Here is the list of the seven vulnerabilities and their impact and description:
- CVE-2022-25249 (Information Disclosure vulnerability, rated 7.5): The Axeda xGate.exe agent allows for unrestricted file system read access via a directory traversal on its web server.
- CVE-2022-25250 (Denial-of-Service Vulnerability, rated 7.5): The Axeda xGate.exe agent can be shut down remotely by an unauthenticated attacker via an undocumented command.
- CVE-2022-25251 (Remote Code Execution, rated 9.4): The Axeda xGate.exe agent supports a set of unauthenticated commands to retrieve information about a device and modify the agent’s configuration.

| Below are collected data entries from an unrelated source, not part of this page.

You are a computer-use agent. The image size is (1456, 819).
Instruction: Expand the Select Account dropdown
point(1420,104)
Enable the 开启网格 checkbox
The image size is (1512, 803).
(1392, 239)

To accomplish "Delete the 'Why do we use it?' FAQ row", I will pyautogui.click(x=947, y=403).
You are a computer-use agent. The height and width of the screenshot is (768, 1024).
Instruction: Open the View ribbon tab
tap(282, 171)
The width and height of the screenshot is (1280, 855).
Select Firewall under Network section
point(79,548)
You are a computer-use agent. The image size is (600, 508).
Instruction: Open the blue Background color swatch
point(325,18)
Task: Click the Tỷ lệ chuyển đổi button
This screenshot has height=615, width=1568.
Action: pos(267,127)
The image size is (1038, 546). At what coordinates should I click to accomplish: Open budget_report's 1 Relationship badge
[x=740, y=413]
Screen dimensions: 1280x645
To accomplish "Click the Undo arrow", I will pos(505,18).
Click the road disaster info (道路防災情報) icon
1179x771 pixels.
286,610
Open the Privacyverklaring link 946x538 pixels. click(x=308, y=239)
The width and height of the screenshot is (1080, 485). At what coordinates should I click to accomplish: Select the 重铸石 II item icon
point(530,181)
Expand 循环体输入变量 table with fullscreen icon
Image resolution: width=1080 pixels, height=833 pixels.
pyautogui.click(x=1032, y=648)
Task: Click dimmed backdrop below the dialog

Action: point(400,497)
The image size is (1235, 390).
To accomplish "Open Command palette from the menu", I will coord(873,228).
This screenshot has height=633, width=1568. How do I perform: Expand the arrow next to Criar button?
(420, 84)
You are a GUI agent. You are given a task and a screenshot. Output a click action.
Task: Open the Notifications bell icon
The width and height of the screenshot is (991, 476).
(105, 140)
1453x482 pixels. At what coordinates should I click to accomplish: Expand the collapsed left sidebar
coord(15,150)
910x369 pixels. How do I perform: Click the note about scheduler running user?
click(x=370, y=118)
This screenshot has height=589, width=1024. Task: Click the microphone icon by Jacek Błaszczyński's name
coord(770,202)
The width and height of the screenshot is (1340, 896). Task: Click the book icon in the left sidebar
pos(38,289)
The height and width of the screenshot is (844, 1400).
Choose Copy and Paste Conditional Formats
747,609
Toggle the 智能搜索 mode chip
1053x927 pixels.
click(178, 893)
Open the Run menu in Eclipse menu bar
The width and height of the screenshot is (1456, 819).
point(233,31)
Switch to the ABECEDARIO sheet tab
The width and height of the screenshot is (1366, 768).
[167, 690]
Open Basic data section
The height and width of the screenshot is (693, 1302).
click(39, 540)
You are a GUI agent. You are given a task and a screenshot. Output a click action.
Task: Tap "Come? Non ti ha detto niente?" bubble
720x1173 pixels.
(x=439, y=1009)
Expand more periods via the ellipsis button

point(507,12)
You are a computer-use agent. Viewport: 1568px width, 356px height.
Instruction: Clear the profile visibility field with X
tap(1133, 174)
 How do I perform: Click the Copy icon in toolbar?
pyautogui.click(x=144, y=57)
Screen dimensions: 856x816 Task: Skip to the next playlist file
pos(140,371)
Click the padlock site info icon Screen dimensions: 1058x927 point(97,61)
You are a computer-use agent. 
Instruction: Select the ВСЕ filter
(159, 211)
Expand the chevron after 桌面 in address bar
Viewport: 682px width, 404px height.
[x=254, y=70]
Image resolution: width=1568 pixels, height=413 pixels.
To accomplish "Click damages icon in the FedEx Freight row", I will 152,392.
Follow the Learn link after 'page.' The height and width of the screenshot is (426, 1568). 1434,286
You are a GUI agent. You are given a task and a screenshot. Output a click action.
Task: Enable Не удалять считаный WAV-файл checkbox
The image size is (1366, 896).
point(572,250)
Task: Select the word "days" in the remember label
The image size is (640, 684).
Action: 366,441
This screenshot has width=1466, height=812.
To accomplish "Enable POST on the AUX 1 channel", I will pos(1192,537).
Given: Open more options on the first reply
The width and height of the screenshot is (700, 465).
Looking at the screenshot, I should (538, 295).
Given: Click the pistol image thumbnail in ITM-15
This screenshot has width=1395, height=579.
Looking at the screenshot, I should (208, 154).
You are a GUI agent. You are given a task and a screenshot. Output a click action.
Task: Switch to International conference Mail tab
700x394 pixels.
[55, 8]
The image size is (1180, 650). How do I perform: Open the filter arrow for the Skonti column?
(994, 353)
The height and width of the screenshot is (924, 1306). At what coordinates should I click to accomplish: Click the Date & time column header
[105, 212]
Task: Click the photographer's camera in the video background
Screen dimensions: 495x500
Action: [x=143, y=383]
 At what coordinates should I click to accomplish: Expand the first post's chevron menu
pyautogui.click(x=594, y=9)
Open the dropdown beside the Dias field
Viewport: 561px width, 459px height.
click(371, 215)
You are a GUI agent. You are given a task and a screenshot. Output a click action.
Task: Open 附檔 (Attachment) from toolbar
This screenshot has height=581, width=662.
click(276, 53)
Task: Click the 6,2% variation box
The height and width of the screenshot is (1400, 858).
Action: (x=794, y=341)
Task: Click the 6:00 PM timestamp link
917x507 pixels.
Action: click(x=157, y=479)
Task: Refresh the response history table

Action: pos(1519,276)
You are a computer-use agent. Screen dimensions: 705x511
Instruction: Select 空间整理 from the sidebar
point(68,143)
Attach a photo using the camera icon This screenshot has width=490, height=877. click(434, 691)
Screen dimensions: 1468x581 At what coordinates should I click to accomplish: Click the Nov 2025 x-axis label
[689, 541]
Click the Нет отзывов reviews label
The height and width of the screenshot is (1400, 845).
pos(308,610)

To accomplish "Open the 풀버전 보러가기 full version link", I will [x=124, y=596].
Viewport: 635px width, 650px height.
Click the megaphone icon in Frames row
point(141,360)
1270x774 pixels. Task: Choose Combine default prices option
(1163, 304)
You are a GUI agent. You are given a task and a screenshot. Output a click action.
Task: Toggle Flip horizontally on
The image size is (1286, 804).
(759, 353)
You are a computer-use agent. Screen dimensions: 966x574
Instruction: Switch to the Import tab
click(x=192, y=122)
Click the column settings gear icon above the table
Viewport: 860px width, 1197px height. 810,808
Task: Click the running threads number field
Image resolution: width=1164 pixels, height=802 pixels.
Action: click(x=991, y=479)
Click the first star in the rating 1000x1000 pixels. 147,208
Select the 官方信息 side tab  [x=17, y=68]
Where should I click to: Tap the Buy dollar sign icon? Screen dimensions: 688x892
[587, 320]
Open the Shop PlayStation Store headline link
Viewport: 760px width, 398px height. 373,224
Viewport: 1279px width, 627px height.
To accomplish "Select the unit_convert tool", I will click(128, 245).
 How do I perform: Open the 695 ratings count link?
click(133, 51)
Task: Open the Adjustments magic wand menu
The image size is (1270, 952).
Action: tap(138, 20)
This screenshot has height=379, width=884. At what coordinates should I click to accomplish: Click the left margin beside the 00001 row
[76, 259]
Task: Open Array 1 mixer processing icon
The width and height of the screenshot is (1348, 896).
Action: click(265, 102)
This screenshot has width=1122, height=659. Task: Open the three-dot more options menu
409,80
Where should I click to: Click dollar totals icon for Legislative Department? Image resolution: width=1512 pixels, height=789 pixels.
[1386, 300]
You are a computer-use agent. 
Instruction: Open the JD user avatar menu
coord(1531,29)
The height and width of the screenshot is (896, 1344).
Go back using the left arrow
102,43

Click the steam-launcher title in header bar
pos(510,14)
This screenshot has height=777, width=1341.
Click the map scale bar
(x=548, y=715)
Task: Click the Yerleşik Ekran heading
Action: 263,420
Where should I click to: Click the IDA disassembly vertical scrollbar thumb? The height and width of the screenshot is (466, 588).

- CVE-2022-25246 (Remote Code Execution, rated 9.8): The AxedaDesktopServer.exe service uses hard-coded credentials to enable full remote control of a device.
- CVE-2022-25248 (information Disclosure, rated 5.3): The ERemoteServer.exe service exposes a live event text log to unauthenticated attackers.
- CVE-2022-25247 (Remote Code Execution, rated 9.8): The ERemoteServer.exe service allows for full file-system access and remote code execution.
- CVE-2022-25252 (Denial of Service, rated 7.5): All Axeda services using xBase39.dll can be crashed due to a buffer overflow when processing requests.
A list of affected devices and vendors is also available, including names such as AT&T, Abbott, Alcon, ARM, Bayer, Brainlab, Broadcom, Dell, Eurotech, Hitachhttps://sensorstechforum.com/cve-2019-10959-agw-medical/, HP, Medtronic, Philips, and Qualcomm.
A technical report is also available, including recommendations and mitigations for affected parties.
Last year, security researchers Dan Petro and Allan Cecil from Bishop Fox Labs shared their findings regarding an RNG vulnerability in the foundation of IoT (Internet of Things) security. The critical flaw resided in hardware number generators (RNGs), affecting 35 billion devices worldwide.